--- THE DATA ---
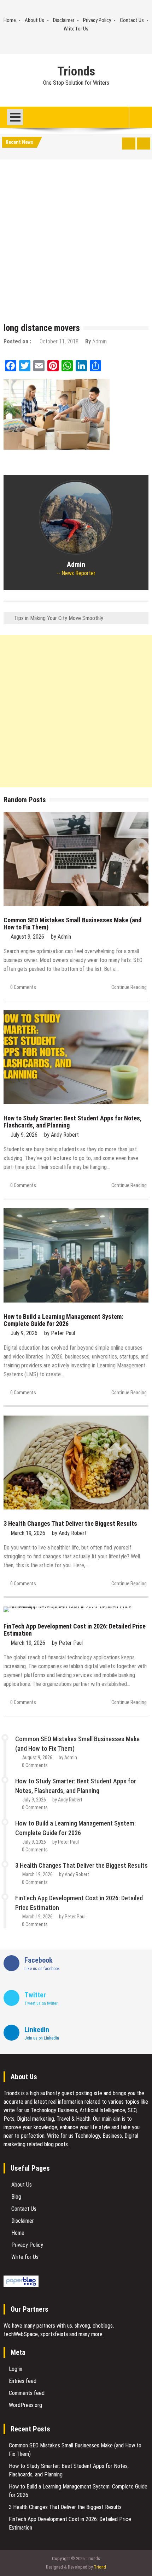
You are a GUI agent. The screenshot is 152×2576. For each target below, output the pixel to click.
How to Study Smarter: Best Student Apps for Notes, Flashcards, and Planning (73, 1121)
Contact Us (132, 20)
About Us (34, 20)
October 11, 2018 (59, 341)
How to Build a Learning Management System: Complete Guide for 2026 (63, 1320)
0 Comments (23, 987)
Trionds (76, 71)
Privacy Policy (97, 20)
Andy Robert (65, 1134)
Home (10, 20)
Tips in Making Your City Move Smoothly (58, 618)
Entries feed (22, 2381)
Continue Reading (129, 987)
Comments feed (27, 2393)
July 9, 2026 (24, 1134)
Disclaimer (63, 20)
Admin (99, 341)
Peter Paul (63, 1333)
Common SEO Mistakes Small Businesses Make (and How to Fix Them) (72, 923)
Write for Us (76, 29)
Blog (16, 2196)
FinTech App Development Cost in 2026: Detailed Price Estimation (75, 1629)
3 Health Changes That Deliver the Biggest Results (70, 1523)
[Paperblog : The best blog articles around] (21, 2285)
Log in (15, 2369)
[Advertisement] (76, 243)
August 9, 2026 (27, 936)
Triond (100, 2567)
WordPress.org (25, 2405)
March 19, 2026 (28, 1533)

--- INSTRUCTIONS TO FOLLOW ---
Beginning with the line that contains "[Paperblog : The", quote each line exactly through the last line of the entries above, and nothing beyond them.

--- ANSWER SPACE ---
[Paperblog : The best blog articles around] (21, 2285)
Log in (15, 2369)
[Advertisement] (76, 243)
August 9, 2026 (27, 936)
Triond (100, 2567)
WordPress.org (25, 2405)
March 19, 2026 (28, 1533)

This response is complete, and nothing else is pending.